- Screenplay by: Joshua Hale Fialkov Christian Ford Mark Wheaton Roger Soffer
- Story by: Thomas Schnauz
- Directed by: Adam Weissman
- Starring: Maxim Roy Gil Bellows Isabella Rossellini
- Theme music composer: Ned Bouhalassa
- Country of origin: Canada
- Original language: English

Production
- Producer: François Sylvestre
- Cinematography: Daniel Villeneuve
- Editor: Benjamin Duffield
- Running time: 90 minutes
- Production companies: Muse Entertainment Enterprises Sci Fi Channel

Original release
- Network: Sci Fi Channel
- Release: 27 April 2008

= Infected (2008 film) =

Infected is a 2008 Canadian made-for-television Action adventure science-fiction horror-thriller film, which was directed by Adam Weissman. The movie has been given extremely negative reviews by critics and criticized by local television viewers for its B-movie/Z-movie-style elements and low-grade cinematography, extremely cheap budget, lack of coherence, and fast-paced and improper storytelling.

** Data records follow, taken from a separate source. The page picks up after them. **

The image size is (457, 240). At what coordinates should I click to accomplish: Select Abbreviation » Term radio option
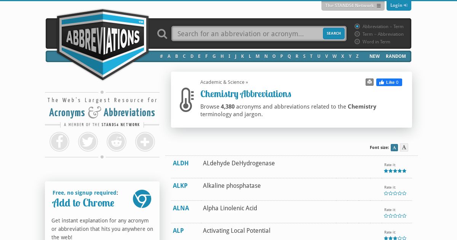coord(357,26)
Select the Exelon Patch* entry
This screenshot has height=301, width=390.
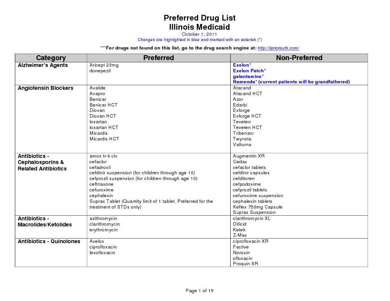point(249,70)
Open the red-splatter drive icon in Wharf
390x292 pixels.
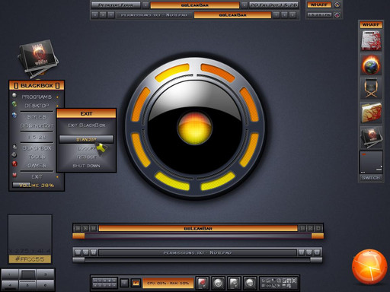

The film however, has developed a strong cult following among Google users who have seen the film. The film received an R-rating from the MPAA before its scheduled release in the United States in 2009.

==Cast==
- Gil Bellows as Ben
- Maxim Roy	as Lisa
- Glenda Braganza as Connie
- Mark Camacho as Craig Braddock
- Bruce Dinsmore as Peter Whitefield
- Carlo Mestroni as Captain Wimmer
- Neil Napier as Taylor Lambert
- Judd Nelson as Malcolm Burgess
- Donny Quinn as Obsequious Assistant (as Donny Falsetti)
- Isabella Rossellini as Carla Plume
- David Schaap as Lowe
- Jesse Todd as Knutt Jourgensen

==Production==
The project was filmed in Montreal, Quebec, Canada under the working title The Hatching. The title was later changed to Infected, however this caused problems. A novel by writer Scott Sigler, with the same name Infected, had to have its book title changed to Infested, in order to prevent confusion, and a false copyright infringement/plagiarism penalty.

==Release==
It aired on 27 April 2008 on the SciFi channel. Genius Productions and Rhi Entertainment released the film Direct-to-DVD and VOD on 19 May 2009 in the United States.
The film later received a limited online streaming release on Netflix, in 2011 and was given moderately positive reviews.

==Soundtrack==
Ned Bouhalassa composed the score and worked on the Soundtrack with drummer Christian Olsen.